When dealing with big matrices, slicing solution like A[:,subset].dot(x[subset]) may be longer than doing the multiplication on the full matrix.

A = np.random.randn(1000,10000)
x = np.random.randn(10000,1)
subset = np.sort(np.random.randint(0,10000,500))

Timings show that sub-indexing can be faster when columns are in one block.

%timeit A.dot(x)
100 loops, best of 3: 4.19 ms per loop

%timeit A[:,subset].dot(x[subset])
100 loops, best of 3: 7.36 ms per loop

%timeit A[:,:500].dot(x[:500])
1000 loops, best of 3: 1.75 ms per loop

Still the acceleration is not what I would expect (20x faster!).

Does anyone know an idea of a library/module that allow these kind of fast operation through numpy or scipy?
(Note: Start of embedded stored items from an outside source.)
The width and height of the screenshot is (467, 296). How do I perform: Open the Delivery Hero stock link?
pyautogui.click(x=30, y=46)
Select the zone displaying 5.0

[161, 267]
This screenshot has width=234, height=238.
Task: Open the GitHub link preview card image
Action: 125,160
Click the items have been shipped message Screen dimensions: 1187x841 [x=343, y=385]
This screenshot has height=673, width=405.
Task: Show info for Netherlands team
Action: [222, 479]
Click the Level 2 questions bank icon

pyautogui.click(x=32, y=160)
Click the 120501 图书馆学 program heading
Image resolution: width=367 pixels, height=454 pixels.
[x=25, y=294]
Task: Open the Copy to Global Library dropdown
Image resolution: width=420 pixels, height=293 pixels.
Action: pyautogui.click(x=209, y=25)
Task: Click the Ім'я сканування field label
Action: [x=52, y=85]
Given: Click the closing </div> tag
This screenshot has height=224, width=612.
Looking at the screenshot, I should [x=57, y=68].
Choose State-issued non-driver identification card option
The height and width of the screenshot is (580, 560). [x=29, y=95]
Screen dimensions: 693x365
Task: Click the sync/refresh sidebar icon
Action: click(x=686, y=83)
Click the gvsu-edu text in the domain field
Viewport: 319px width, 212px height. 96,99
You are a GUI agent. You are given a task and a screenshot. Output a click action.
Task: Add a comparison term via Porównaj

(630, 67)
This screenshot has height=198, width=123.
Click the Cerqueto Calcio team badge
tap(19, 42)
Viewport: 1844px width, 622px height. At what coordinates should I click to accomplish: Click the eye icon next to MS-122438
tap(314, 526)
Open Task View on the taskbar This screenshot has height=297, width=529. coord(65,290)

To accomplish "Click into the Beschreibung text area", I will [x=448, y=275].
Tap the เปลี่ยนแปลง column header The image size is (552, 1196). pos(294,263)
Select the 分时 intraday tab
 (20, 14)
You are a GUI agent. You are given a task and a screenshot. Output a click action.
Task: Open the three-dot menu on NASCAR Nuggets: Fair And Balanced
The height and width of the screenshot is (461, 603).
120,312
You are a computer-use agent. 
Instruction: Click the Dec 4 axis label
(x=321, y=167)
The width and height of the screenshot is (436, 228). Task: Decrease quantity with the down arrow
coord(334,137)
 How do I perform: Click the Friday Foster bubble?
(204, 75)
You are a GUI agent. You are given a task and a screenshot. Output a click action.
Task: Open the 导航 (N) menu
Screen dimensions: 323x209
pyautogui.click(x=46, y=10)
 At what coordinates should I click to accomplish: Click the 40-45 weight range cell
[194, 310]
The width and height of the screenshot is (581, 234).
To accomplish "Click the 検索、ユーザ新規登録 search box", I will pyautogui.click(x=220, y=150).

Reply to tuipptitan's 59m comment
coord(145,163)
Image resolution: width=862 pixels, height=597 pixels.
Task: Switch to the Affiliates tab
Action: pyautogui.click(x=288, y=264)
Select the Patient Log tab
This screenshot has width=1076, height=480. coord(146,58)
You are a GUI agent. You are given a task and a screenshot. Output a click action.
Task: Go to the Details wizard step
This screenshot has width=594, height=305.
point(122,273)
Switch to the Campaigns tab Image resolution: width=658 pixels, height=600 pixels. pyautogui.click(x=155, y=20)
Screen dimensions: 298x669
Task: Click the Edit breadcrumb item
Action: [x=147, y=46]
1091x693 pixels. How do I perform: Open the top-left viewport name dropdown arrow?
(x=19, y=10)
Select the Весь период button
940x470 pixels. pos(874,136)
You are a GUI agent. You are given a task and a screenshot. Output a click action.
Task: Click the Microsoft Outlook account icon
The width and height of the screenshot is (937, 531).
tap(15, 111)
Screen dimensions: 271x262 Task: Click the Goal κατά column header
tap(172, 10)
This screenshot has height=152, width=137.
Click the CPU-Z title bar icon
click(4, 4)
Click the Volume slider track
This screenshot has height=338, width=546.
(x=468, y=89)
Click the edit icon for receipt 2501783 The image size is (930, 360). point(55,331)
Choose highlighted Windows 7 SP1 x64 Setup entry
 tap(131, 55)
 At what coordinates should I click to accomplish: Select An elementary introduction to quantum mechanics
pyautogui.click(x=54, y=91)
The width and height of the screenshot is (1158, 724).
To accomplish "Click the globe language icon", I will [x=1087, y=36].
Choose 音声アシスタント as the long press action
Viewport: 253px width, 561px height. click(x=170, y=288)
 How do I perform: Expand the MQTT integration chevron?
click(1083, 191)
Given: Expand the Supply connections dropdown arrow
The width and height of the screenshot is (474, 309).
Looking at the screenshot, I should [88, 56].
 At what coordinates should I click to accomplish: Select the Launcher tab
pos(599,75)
For now on I'm using cython to code a fast column-indexed dot product through the cblas library. But for more complex operation (pseudo-inverse, or subindexed least square solving) I'm not shure to reach good acceleration.

Thanks!

1
Why do you expect 20x speedup? - hpaulj
Naively, computing the result for 10000 columns should be 20x faster than computing 500. - Tonio Bonnef

1 Answers

0
votes

Well, this is faster.

%timeit A.dot(x)
#4.67 ms

%%timeit
y = numpy.zeros_like(x)
y[subset]=x[subset]
d = A.dot(y)
#4.77ms

%timeit c = A[:,subset].dot(x[subset])
#7.21ms

And you have all(d-ravel(c)==0) == True.

Notice that how fast this is depends on the input. With subset = array([1,2,3]) you have that the time of my solution is pretty much the same, while the timing of the last solution is 46micro seconds.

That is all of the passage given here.